Write every record below out exactly; no images.
==== Record excerpts ====
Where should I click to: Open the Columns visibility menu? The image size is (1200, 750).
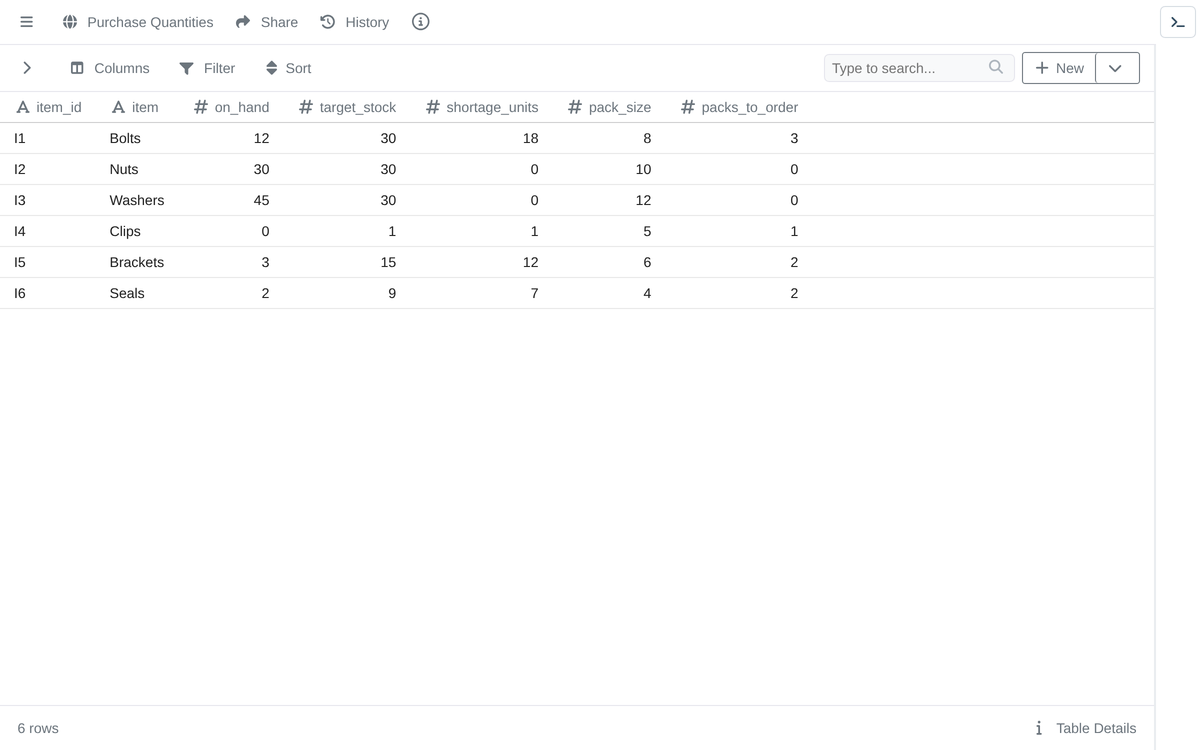[110, 68]
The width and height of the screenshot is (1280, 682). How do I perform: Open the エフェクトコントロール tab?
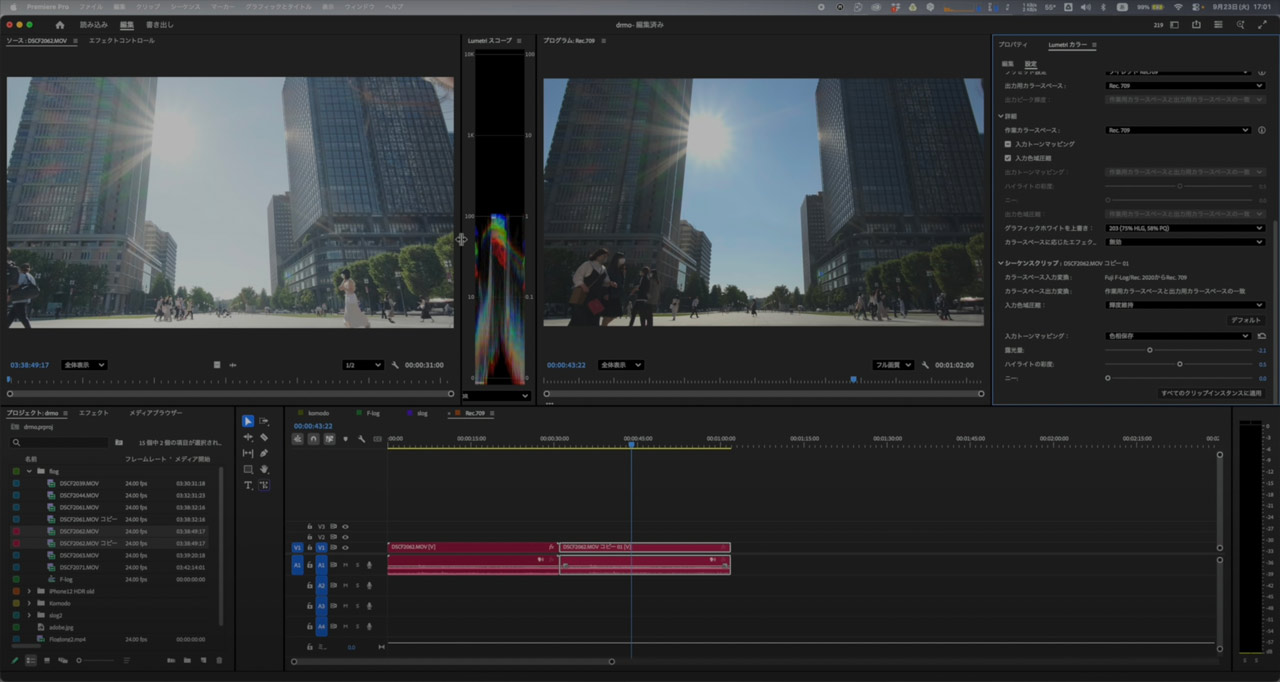click(121, 41)
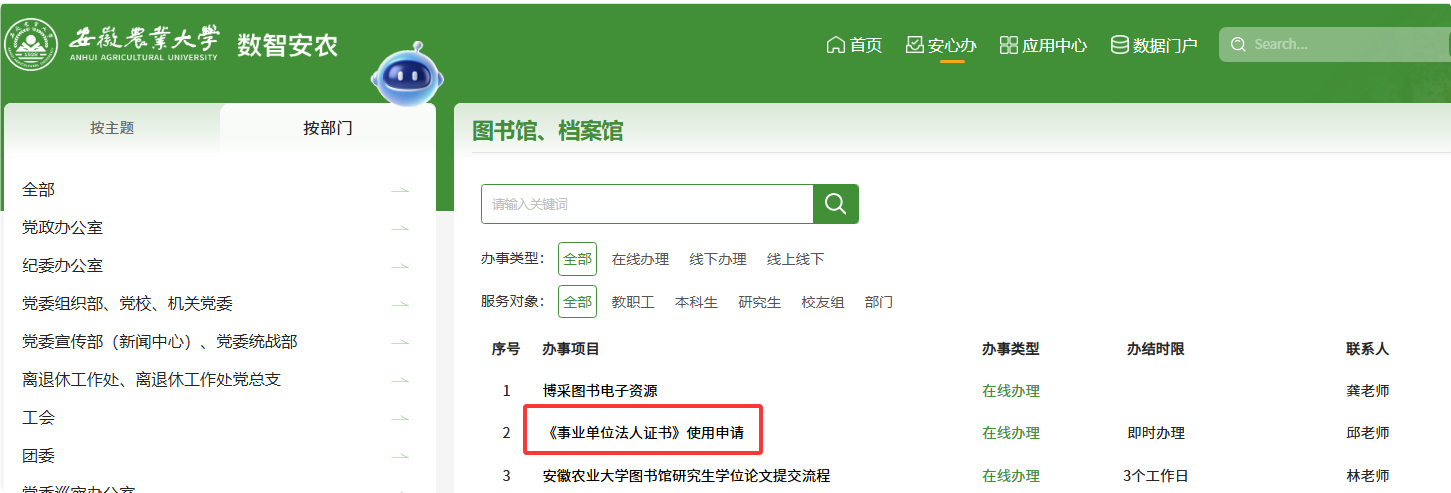Screen dimensions: 1451x493
Task: Click the blue robot assistant mascot
Action: pyautogui.click(x=407, y=76)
====
## Response
Where should I click to: Open the Columns visibility menu? The image size is (1200, 750).
[110, 68]
The width and height of the screenshot is (1280, 682). How do I perform: Open the エフェクトコントロール tab?
click(121, 41)
Screen dimensions: 1451x493
Task: Click the blue robot assistant mascot
Action: pyautogui.click(x=407, y=76)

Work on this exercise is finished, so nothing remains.